# can you walk me through the steps on how plastisol transfers work?



## Tmoney (Jul 31, 2009)

Hello
I'm new to the biz and i have a few questions. I have made some shirts using SS paper from Coastal and noticed it only works well on white shirts. I tried their opaque on colored shirts and found them fairly time consuming and not as good as turn out as i expected. I like the color from SS on white Tees. I have been using my Canon mx700 (regular comp printer) to print my images, is this wrong? Also i don't really know much about Plastisol and would like to see if it is something worth getting to replace my opaque transfers. If someone could send me a link for them and give me pros and cons that would be most excellent!!!


----------



## veedub3 (Mar 29, 2007)

*Re: Plastisol??*

Hi Taylor welcome to the forums. Here is something to get you started.

http://www.t-shirtforums.com/general-t-shirt-selling-discussion/t37985.html

http://www.t-shirtforums.com/general-t-shirt-selling-discussion/t48532.html

Inkjet transfers seem to work best with pigment ink. Check to see what type of ink your printer uses.
Some have had success with the Epson 1400 which is dye ink but not all dye ink gives you the look you are going for.

Katrina

Also not sure what SS paper is are you referring to Jet Pro Soft Stretch?


----------



## wormil (Jan 7, 2008)

*Re: Plastisol??*

Click on the google docs link in the sticky at the top of this forum and you'll find links to plastisol transfer vendor's websites.

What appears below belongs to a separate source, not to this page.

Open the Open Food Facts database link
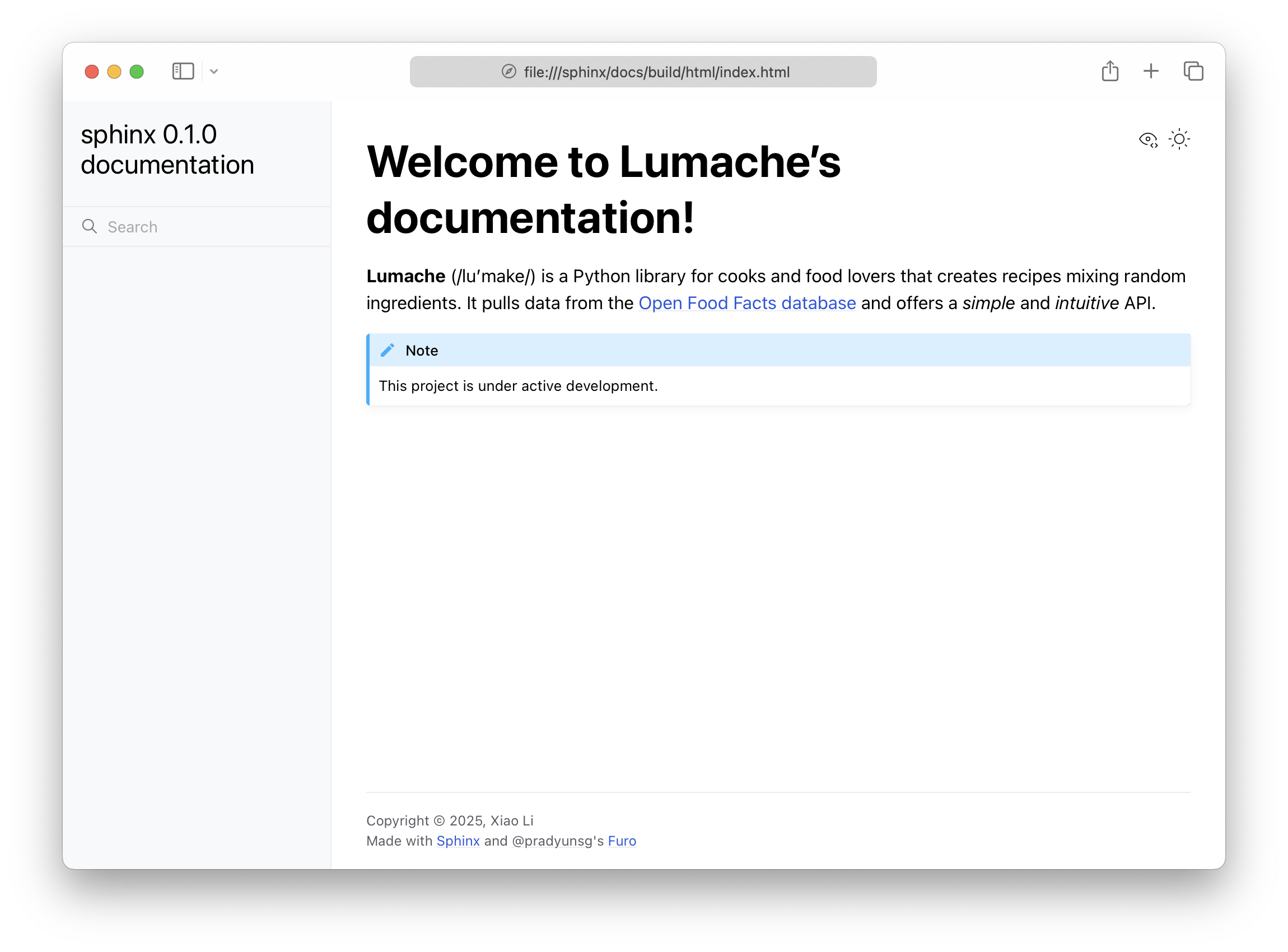This screenshot has height=952, width=1288. (747, 303)
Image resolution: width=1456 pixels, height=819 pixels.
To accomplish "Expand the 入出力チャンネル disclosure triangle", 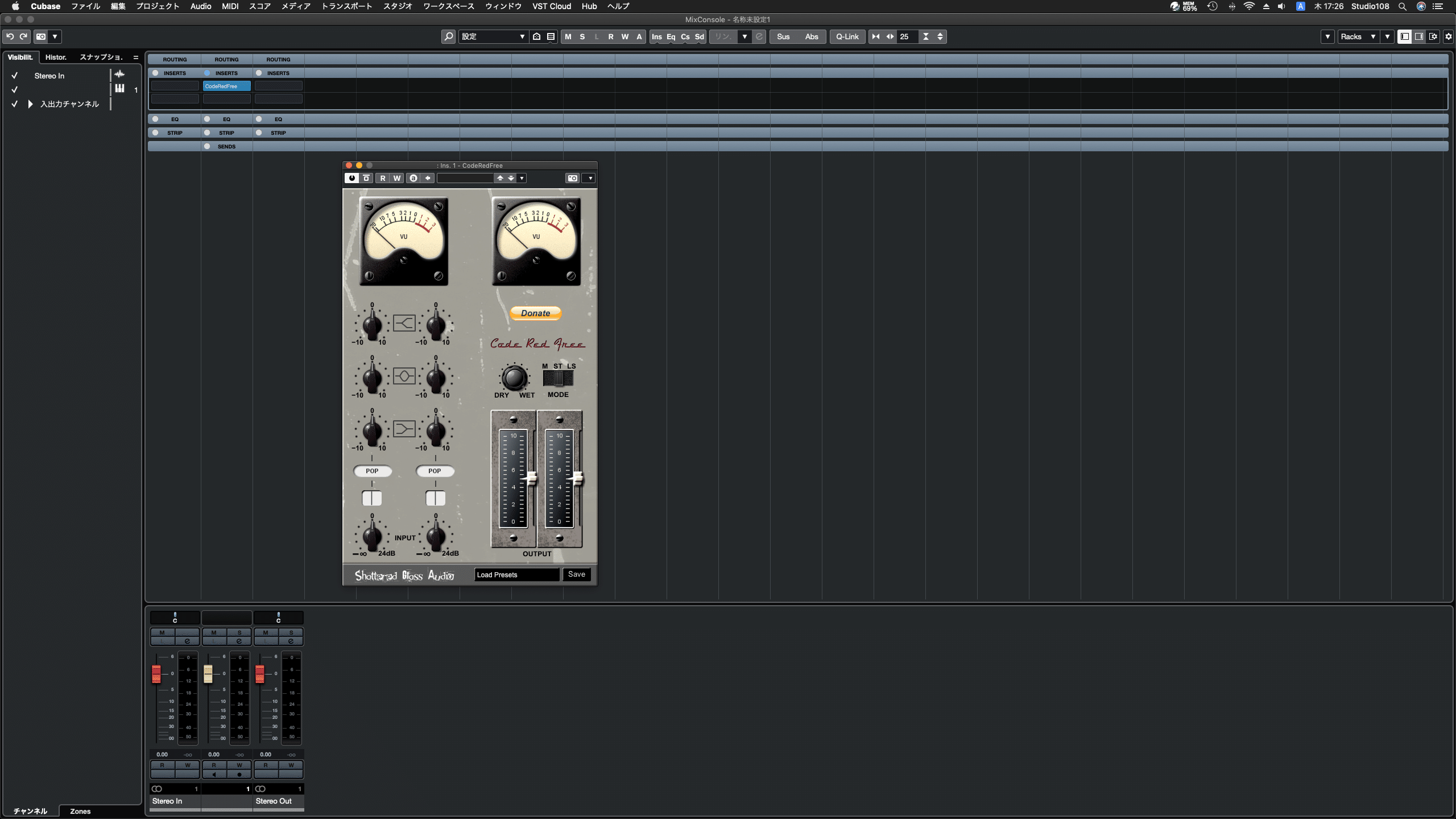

They are worth replacing your inkjet transfers if you are doing quantities of the same image, say a dozen each, at least.


----------



## Tmoney (Jul 31, 2009)

*Re: Plastisol??*

thank you for that! i have a few more questions concerning plastisol. Just to make it clear. Is it an Ink or is it a Transfer? Can i run this through my Canon mx700 or Epson 1400? Also Does this make a white border like the opaque transfers?
Thanks


----------



## wormil (Jan 7, 2008)

*Re: Plastisol??*

No border. Plastisol is a plastic ink used in screenprinting. You cannot run it through your printer. Transfers can be made from plastisol ink and are adhered with a heat press, generally at a lower time/temp than ink jet transfers.


----------



## Tmoney (Jul 31, 2009)

*Re: Plastisol??*

Ok so if i wanted to make a regular design on a dark Garment and wanted to use Plastisol. Run me through the steps of that.
 thanks


----------



## wormil (Jan 7, 2008)

*Re: Plastisol??*

Create your design in vector format (Adobe Illustrator, CorelDraw), choose a vendor (see my sticky at the top of the forum), send them the file and they will send you the transfers.


----------



## ino (Jan 23, 2007)

*Re: Plastisol??*



Tmoney said:


> Ok so if i wanted to make a regular design on a dark Garment and wanted to use Plastisol. Run me through the steps of that.
> thanks


 What Rich is trying to explain is, that you do your design,and send your file to one of the companies that do plastsol transfers.They in return will send you the finished product that you heatpress on your shirt.


----------



## Tmoney (Jul 31, 2009)

*Re: Plastisol??*

WOW ok thank you guys sooo much that really helped a lot because i didn't know if you were supposed to make the transfers or not but now i know that i just have to come up with the design and send it in for the transfers! Thanks a lot!


----------



## Tmoney (Jul 31, 2009)

*Re: Plastisol??*

I've been looking at some of the vendors and i was curious, which vendor would you guys buy from for it's price and quality?


----------



## shizzy (Aug 2, 2006)

*Re: Plastisol??*

T-Money I was trying to learn the exact same thing u are a short while back. U hafta take the time & just read thru this site. Its time consuming but its worth it as you'll make progress every single day. search plastisole & just read thru the posts. Everything u want to know is right there & not 1 of your questions r unique so the answer is def on here. but real quick...
If u want to sell Stock designs then start at Proworld, If u want to get ur custom stuff done Id check out F&M & Transfer Express. If u want to do shirts for businessses, events, etc then Transfer Express has tons of templates u can change very easily for ur clients. I had to do tons of reading to figure that out lol... But yea if spend a lil time you'll be good


----------



## Rodney (Nov 3, 2004)

*Re: Plastisol??*



Tmoney said:


> I've been looking at some of the vendors and i was curious, which vendor would you guys buy from for it's price and quality?


All the vendors there are pretty competitive. You'll find people that have used each of them with success. 

You can read some reviews here: http://www.t-shirtforums.com/t-shirt-crossover-diary-heat-press-newbie/t13454.html

And here: http://www.t-shirtforums.com/heat-press-heat-transfers/t4095.html


This link also gives an overall definition of plastisol transfers: http://www.t-shirtforums.com/t-shirt-crossover-diary-heat-press-newbie/t13204.html


----------



## poker (May 27, 2009)

*Re: Plastisol??*



Tmoney said:


> WOW ok thank you guys sooo much that really helped a lot because i didn't know if you were supposed to make the transfers or not but now i know that i just have to come up with the design and send it in for the transfers! Thanks a lot!


You are the limited to the pantone colors that the printers usually stock. Some printers have more variety than others. You can get custom colors but you'll have to pay extra. So you will have to conform your design's colors to what they have if you are doing plastisol spot transfers.

I've been using fmexpressions.com and I've been happy with them.


----------



## Dad (Nov 18, 2006)

Also I think if you contact some of the vendors they are great abut sending out sample packets for you to try. Worked for me.

Dad


----------